Hep B Blog

Research at the HBF’s Baruch S. Blumberg Institute

hbvvirus

Hepatitis C is now declared curable. Hepatitis B is still not, despite having been discovered nearly 50 years ago. An interview with Dr. Timothy Block of  the Hepatitis B Foundation and the Baruch S. Blumberg Institute. The future does look bright…

Perhaps this should not be a surprise, thinks Timothy Block, PhD, president and co-founder of the Hepatitis B Foundation (HBF) and its research arm, the Baruch S. Blumberg Institute. According to Block,there are two main reasons for the “cure deficit” between hepatitis B and C — funding and physiology.

He points out that commercial and federal investment in hepatitis C have been far greater than in hepatitis B. And that has clearly paid off in terms of finding a hepatitis C cure. “You get what you pay for,” he observes.

Physiologically, hepatitis B also presents unique challenges not found with hepatitis C — most notably cccDNA (or covalently closed circular DNA), the “mini- chromosome” produced by the hepatitis B virus. The cccDNA persists in the nucleus of the liver cell, where it can hide amidst the host’s own chromosomes, apparently out of reach of the cell’s own defense systems.

Acting like “an indestructible template,” cccDNA continues to produce virus particles throughout the life of the infected liver cell, even in people being treated with antiviral agents.

Hepatitis C, on the other hand, doesn’t enter the cell’s nucleus, so it’s possible to cure a person by stopping this virus from replicating long enough for the liver cells to regenerate.

But remember that people who have been “cured” of hepatitis C can still get re-infected,” Block cautions. The hepatitis C drugs apparently do not trigger an immune response that protects against re-infection.

In contrast, some people can be cured of hepatitis B, either naturally or through drug therapy. These individuals do seem to have long-term protective immunity. “And that’s what we are aiming for,” he declares.

Why We Need a Cure for Hepatitis B 

It can be argued that the approved antiviral agents are very successful in keeping the virus under control. So do we really need a cure? Definitely yes, Block replies emphatically.

Current antiviral drugs are effective, but need to be taken lifelong and are recommended for use in only about half of the infected population. And even after 10 years of use, the antivirals reduce HBV-related diseases by only about 50 to 60 percent. The drugs can also lead to the development of resistant hepatitis B strains (drug resistance).

For those who benefit from treatment, the antiviral drugs have been transformational and prove that medical intervention can be effective. However, there are millions who do not benefit and are still left vulnerable.

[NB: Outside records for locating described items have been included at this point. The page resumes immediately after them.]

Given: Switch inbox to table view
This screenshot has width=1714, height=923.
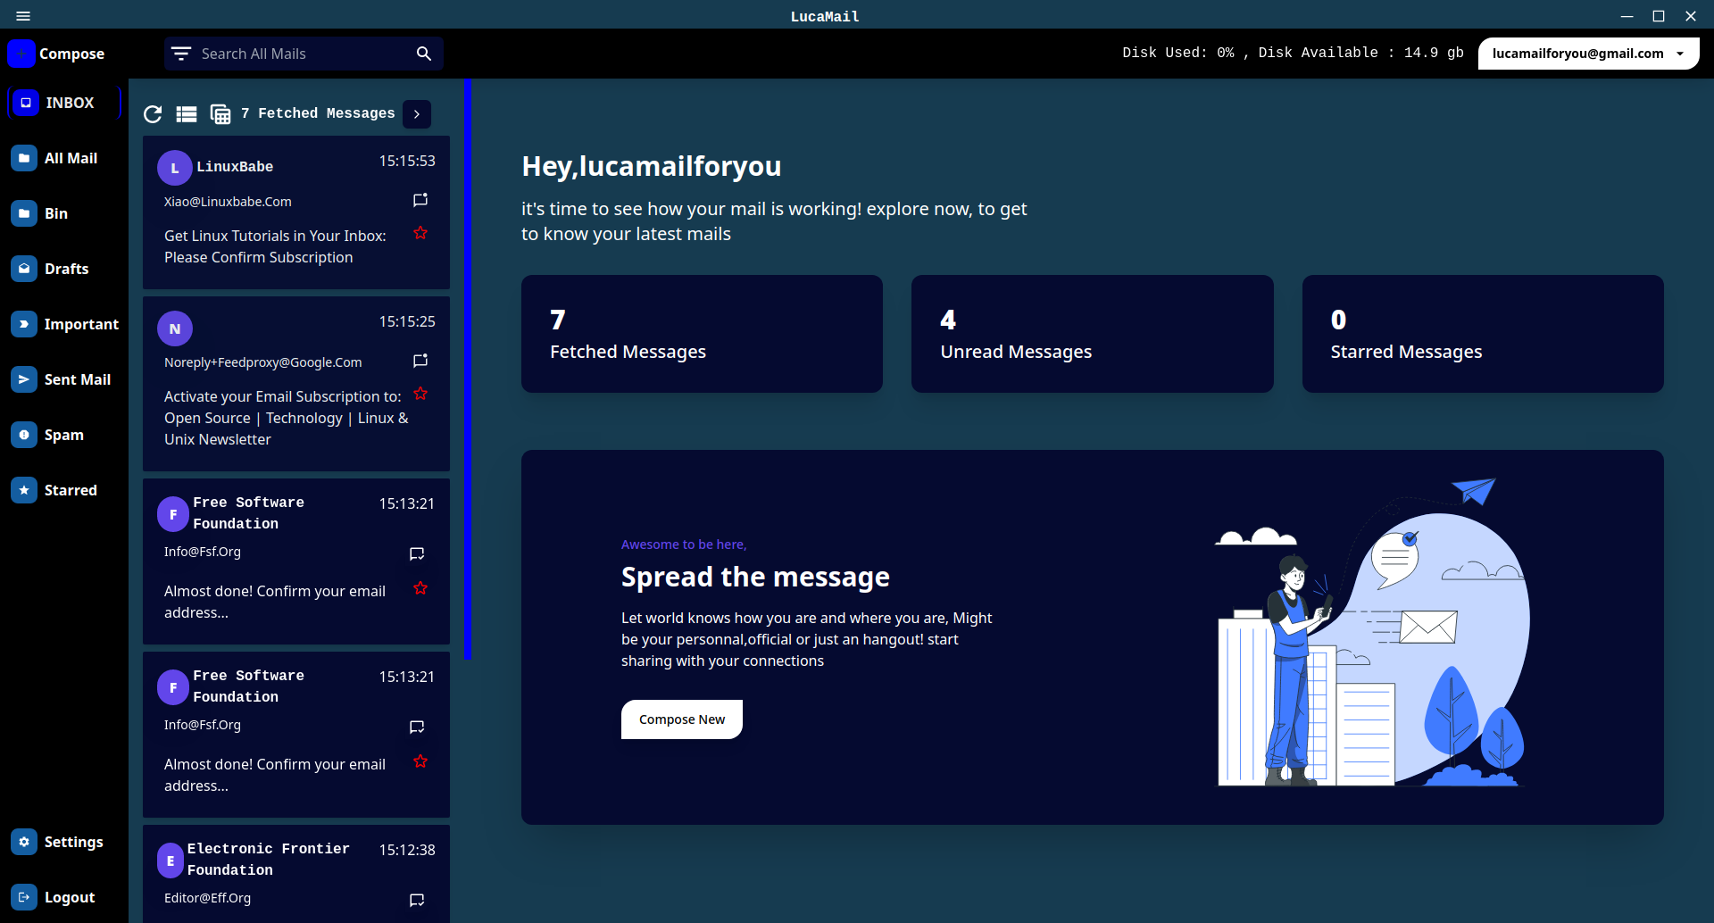Looking at the screenshot, I should click(220, 114).
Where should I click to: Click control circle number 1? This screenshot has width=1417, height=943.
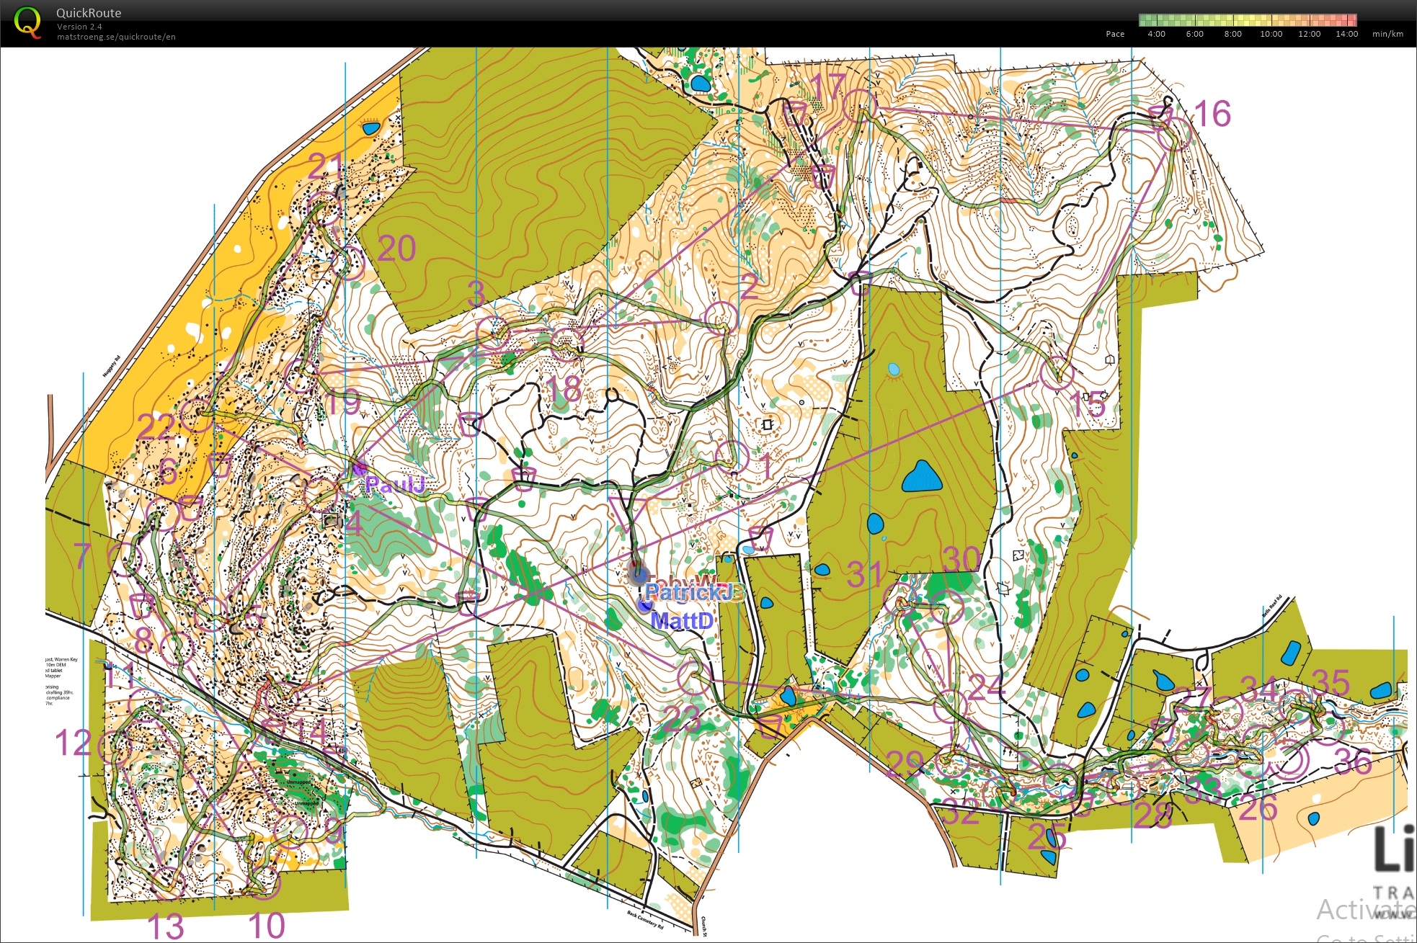[x=732, y=457]
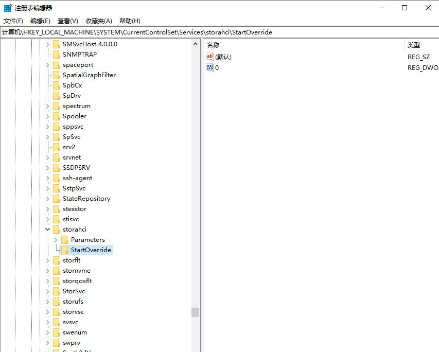
Task: Click the ssh-agent folder icon
Action: click(56, 178)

Clearly, new approaches to a “functional cure” are needed, which Block defines as “returning the risk of death due to hepatitis B to the level of someone who has a resolved infection.” And the person should not need to take any drugs to stay at this low-risk level.

Targeted Strategy for a Cure

The HBF/Blumberg Institute scientists, with their research partners from Drexel University College of Medicine, both located in the HBF’s Pennsylvania Biotechnology Center, are developing two types of therapies: direct-acting antivirals and innate host defense activators. The first type inhibits virus-host interactions and viral gene products; the second recruits the host’s immune system to attack and eliminate cccDNA and infected liver cells.

For each of these approaches, the researchers have identified key steps to target in the hepatitis B infection cycle, from virus entry into the liver cell, to cccDNA replication, to formation of virus particles.

For many of these steps, “Our scientists have developed assays that can be used to screen for new drugs. We are a recognized leader in designing and developing these assays and, for a time, had the only cccDNA- dependent cell lines,” notes Block. Almost 100 different cell lines for assays have been developed that can be used to screen for drugs that activate the innate host defense pathways.

For drug screening, cell lines are incubated with potential drug candidates to try and find new therapeutic drugs for future hepatitis B treatment. The strategic goal is to discover new drugs that complement existing therapies, but also enable the immune system to provide long-lasting antiviral protection, even when the person is no longer on drug therapy.

The strategic goal is to discover new drugs that complement existing therapies, but also enable the immune system to provide long-lasting antiviral protection, even when the person is no longer on drug therapy.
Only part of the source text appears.